- Brief 1
Repeat the excerpt on the Blue Lake pipeline word for word, in its entirety.

- Excerpted text

#####

Telluride: Workers installing pipe around Blue Lake

Bridal Veil Falls
Bridal Veil Falls

From The Watch (Stephen Elliott):

For years, Idarado, which owns much of the land and water rights in the upper basins around Blue Lake, and the town of Telluride have argued — occasionally in a courtroom — over water. Now, the two entities are working together to achieve the mutual benefit the pipeline project will bring.

“This project is necessary because it’s a historic pipeline that existed many, many years ago, installed by miners. Since it’s very old, and it’s in very extreme conditions in terms of climate and geology, it has sprung a lot of leaks,” Telluride Environmental and Engineering Division Manager Karen Guglielmone said. “Over the last several years, we’ve been in a bit of a drought and [the amount of water stored in Blue Lake] has dropped by many feet. It has become quite obvious that additional water from the next drainage is important to maintaining that water storage.”[…]

The new pipeline connects Lewis Lake and Blue Lake. Lewis Lake is at a slightly higher elevation than Blue Lake, which means gravity can facilitate the transfer of water from the higher lake to the lower. The water then is transported to the Bridal Veil Falls power station and eventually to the Pandora water treatment plant.

The vast majority of the new pipe, made of high-density polypropylene, is being installed on the flatter stretches between the two lakes by EarthTech West out of Norwood. The work to install the flatter, simpler sections of pipe has been moving relatively quickly in comparison to the highly technical — and laborious — work required in order to install the 160-foot section of pipe on the cliff.

#####

- Source data

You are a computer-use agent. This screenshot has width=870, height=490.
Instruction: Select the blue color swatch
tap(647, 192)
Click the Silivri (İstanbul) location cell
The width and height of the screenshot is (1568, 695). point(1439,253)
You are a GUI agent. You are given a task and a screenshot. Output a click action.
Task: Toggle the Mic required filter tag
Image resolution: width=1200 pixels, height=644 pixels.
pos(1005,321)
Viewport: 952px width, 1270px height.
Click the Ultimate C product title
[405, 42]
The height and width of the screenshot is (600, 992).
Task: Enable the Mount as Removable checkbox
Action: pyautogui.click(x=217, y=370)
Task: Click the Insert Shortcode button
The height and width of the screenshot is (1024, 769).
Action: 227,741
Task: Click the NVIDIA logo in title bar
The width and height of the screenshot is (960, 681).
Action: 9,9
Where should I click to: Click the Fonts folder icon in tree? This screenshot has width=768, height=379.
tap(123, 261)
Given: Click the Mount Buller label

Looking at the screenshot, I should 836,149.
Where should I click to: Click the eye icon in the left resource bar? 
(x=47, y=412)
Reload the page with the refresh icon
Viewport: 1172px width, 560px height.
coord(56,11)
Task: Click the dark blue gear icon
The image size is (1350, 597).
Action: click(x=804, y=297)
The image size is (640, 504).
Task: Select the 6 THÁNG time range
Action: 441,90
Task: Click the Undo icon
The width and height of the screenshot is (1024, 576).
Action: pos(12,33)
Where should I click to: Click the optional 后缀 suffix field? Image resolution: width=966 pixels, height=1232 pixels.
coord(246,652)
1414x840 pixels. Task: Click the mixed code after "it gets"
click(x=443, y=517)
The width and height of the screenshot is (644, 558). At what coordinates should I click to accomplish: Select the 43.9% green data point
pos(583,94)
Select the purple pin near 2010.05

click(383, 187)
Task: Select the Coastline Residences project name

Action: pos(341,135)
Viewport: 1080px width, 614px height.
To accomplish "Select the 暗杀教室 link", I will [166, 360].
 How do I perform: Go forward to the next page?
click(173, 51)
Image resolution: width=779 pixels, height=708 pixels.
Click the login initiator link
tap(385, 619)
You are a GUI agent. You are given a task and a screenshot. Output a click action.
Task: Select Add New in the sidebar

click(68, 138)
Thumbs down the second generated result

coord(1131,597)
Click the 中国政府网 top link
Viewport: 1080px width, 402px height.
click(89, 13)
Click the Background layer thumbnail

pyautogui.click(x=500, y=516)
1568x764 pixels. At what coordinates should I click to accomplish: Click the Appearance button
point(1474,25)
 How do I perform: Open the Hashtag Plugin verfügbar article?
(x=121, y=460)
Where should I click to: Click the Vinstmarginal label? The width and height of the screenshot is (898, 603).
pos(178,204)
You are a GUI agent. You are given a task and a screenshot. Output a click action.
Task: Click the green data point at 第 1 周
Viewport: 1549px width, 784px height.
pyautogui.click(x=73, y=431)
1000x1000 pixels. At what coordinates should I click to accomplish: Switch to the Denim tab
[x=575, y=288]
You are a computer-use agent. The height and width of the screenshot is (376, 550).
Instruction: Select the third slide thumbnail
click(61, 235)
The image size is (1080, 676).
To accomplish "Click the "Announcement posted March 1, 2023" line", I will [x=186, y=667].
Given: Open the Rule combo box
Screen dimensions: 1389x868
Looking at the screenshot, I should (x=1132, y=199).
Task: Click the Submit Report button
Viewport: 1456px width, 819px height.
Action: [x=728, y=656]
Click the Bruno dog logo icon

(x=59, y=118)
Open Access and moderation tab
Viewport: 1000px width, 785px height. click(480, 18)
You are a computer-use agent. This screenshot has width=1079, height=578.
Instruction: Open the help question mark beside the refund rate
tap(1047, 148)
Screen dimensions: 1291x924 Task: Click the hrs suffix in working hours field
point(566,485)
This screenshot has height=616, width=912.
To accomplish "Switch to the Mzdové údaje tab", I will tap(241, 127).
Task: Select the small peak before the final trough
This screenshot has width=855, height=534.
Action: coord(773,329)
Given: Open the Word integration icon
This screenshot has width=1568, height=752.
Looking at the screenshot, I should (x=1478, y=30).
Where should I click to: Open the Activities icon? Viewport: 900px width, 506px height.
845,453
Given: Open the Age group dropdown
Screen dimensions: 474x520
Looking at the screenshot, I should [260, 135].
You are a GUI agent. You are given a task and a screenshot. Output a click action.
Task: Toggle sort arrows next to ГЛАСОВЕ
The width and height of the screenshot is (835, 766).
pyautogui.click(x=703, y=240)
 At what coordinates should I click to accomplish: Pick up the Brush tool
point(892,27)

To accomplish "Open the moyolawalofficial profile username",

#####

- Brief 2
Reproduce exactly everything in the records from their very beginning down to and including the line containing "Action: 9,9", and nothing else.

- Expected output 1
Telluride: Workers installing pipe around Blue Lake

Bridal Veil Falls
Bridal Veil Falls

From The Watch (Stephen Elliott):

For years, Idarado, which owns much of the land and water rights in the upper basins around Blue Lake, and the town of Telluride have argued — occasionally in a courtroom — over water. Now, the two entities are working together to achieve the mutual benefit the pipeline project will bring.

“This project is necessary because it’s a historic pipeline that existed many, many years ago, installed by miners. Since it’s very old, and it’s in very extreme conditions in terms of climate and geology, it has sprung a lot of leaks,” Telluride Environmental and Engineering Division Manager Karen Guglielmone said. “Over the last several years, we’ve been in a bit of a drought and [the amount of water stored in Blue Lake] has dropped by many feet. It has become quite obvious that additional water from the next drainage is important to maintaining that water storage.”[…]

The new pipeline connects Lewis Lake and Blue Lake. Lewis Lake is at a slightly higher elevation than Blue Lake, which means gravity can facilitate the transfer of water from the higher lake to the lower. The water then is transported to the Bridal Veil Falls power station and eventually to the Pandora water treatment plant.

The vast majority of the new pipe, made of high-density polypropylene, is being installed on the flatter stretches between the two lakes by EarthTech West out of Norwood. The work to install the flatter, simpler sections of pipe has been moving relatively quickly in comparison to the highly technical — and laborious — work required in order to install the 160-foot section of pipe on the cliff.

- Expected output 2
You are a computer-use agent. This screenshot has width=870, height=490.
Instruction: Select the blue color swatch
tap(647, 192)
Click the Silivri (İstanbul) location cell
The width and height of the screenshot is (1568, 695). point(1439,253)
You are a GUI agent. You are given a task and a screenshot. Output a click action.
Task: Toggle the Mic required filter tag
Image resolution: width=1200 pixels, height=644 pixels.
pos(1005,321)
Viewport: 952px width, 1270px height.
Click the Ultimate C product title
[405, 42]
The height and width of the screenshot is (600, 992).
Task: Enable the Mount as Removable checkbox
Action: pyautogui.click(x=217, y=370)
Task: Click the Insert Shortcode button
The height and width of the screenshot is (1024, 769).
Action: 227,741
Task: Click the NVIDIA logo in title bar
The width and height of the screenshot is (960, 681).
Action: 9,9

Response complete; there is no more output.